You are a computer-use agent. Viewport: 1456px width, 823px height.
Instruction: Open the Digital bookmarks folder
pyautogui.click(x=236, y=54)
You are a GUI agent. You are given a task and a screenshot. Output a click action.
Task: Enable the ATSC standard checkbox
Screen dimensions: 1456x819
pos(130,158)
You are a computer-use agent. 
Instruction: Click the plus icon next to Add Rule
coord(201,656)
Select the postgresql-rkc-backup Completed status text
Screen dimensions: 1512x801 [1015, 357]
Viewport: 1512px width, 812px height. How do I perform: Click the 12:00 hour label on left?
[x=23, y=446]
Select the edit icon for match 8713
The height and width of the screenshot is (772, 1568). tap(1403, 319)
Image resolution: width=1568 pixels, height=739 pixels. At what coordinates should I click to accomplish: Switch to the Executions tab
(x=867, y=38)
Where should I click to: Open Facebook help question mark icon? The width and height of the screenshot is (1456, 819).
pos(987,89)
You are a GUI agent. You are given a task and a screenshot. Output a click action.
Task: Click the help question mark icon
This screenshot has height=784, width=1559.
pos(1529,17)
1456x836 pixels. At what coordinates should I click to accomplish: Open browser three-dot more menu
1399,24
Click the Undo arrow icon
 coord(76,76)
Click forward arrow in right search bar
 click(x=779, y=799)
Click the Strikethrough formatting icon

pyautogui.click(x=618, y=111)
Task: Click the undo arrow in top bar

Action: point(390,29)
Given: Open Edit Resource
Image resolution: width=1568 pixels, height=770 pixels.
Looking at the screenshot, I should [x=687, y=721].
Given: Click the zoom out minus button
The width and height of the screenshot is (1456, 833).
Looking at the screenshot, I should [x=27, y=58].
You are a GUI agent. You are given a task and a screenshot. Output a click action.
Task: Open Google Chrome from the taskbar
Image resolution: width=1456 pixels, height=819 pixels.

━━━━━━━━━━━━━━━━

Task goal
Your task is to find every line above containing the word "computer" and copy it.

Solution for this problem
You are a computer-use agent. Viewport: 1456px width, 823px height.
You are a computer-use agent. 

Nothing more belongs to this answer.